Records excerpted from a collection
<<<<

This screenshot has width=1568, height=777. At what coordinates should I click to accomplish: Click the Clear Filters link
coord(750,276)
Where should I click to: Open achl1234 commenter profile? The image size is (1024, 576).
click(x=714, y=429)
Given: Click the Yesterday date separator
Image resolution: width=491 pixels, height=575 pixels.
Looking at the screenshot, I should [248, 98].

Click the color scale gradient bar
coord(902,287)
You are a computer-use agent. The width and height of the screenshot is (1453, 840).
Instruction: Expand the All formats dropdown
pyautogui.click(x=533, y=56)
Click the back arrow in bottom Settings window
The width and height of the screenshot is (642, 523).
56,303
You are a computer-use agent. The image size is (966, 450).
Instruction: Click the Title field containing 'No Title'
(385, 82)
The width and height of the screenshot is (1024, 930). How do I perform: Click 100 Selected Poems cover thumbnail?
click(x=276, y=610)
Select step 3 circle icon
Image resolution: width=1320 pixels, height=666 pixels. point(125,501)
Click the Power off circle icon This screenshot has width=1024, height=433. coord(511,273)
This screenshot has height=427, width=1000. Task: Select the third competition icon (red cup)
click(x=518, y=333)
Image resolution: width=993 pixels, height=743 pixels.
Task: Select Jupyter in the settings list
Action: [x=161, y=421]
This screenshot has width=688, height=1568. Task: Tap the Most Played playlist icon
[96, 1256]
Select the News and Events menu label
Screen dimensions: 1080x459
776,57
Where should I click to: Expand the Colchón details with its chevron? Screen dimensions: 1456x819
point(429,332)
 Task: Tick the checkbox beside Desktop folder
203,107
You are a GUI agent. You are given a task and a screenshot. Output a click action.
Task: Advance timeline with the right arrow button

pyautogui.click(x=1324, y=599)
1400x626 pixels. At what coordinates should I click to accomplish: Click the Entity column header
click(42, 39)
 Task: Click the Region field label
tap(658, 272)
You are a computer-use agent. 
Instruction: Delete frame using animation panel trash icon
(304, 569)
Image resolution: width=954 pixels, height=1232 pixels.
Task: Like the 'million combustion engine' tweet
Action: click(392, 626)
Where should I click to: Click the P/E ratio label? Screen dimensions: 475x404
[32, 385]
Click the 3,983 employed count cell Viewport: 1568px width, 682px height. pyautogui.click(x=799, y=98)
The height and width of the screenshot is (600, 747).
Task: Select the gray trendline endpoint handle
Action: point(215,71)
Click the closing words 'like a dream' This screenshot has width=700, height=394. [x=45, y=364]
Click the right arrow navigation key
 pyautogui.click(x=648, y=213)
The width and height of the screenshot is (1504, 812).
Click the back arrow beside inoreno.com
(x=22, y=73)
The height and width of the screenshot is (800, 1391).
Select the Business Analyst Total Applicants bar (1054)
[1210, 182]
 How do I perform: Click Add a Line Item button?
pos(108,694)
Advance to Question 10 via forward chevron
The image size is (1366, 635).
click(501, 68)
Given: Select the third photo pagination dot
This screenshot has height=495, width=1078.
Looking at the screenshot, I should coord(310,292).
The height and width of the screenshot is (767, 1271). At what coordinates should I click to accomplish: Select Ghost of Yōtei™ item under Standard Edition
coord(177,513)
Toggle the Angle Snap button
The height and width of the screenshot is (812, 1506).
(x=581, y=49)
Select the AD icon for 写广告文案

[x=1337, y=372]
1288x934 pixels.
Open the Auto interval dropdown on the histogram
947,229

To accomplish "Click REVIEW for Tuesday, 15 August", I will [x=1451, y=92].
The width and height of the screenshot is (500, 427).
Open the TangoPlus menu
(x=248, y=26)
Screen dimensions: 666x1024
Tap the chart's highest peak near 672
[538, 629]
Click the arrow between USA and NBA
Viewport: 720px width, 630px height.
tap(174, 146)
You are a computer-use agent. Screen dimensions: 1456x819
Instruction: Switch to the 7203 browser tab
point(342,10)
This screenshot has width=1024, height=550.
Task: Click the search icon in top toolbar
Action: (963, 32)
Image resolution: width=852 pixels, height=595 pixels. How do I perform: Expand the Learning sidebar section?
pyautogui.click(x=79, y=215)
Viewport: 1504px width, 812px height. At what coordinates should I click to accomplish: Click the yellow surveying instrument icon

>>>>

▶ [Exercise description]
Look above for the line containing "The width and height of the screenshot is (500, 427).". From there to the final line of the entries, repeat every line exactly.

▶ [Solved problem]
The width and height of the screenshot is (500, 427).
Open the TangoPlus menu
(x=248, y=26)
Screen dimensions: 666x1024
Tap the chart's highest peak near 672
[538, 629]
Click the arrow between USA and NBA
Viewport: 720px width, 630px height.
tap(174, 146)
You are a computer-use agent. Screen dimensions: 1456x819
Instruction: Switch to the 7203 browser tab
point(342,10)
This screenshot has width=1024, height=550.
Task: Click the search icon in top toolbar
Action: (963, 32)
Image resolution: width=852 pixels, height=595 pixels. How do I perform: Expand the Learning sidebar section?
pyautogui.click(x=79, y=215)
Viewport: 1504px width, 812px height. At what coordinates should I click to accomplish: Click the yellow surveying instrument icon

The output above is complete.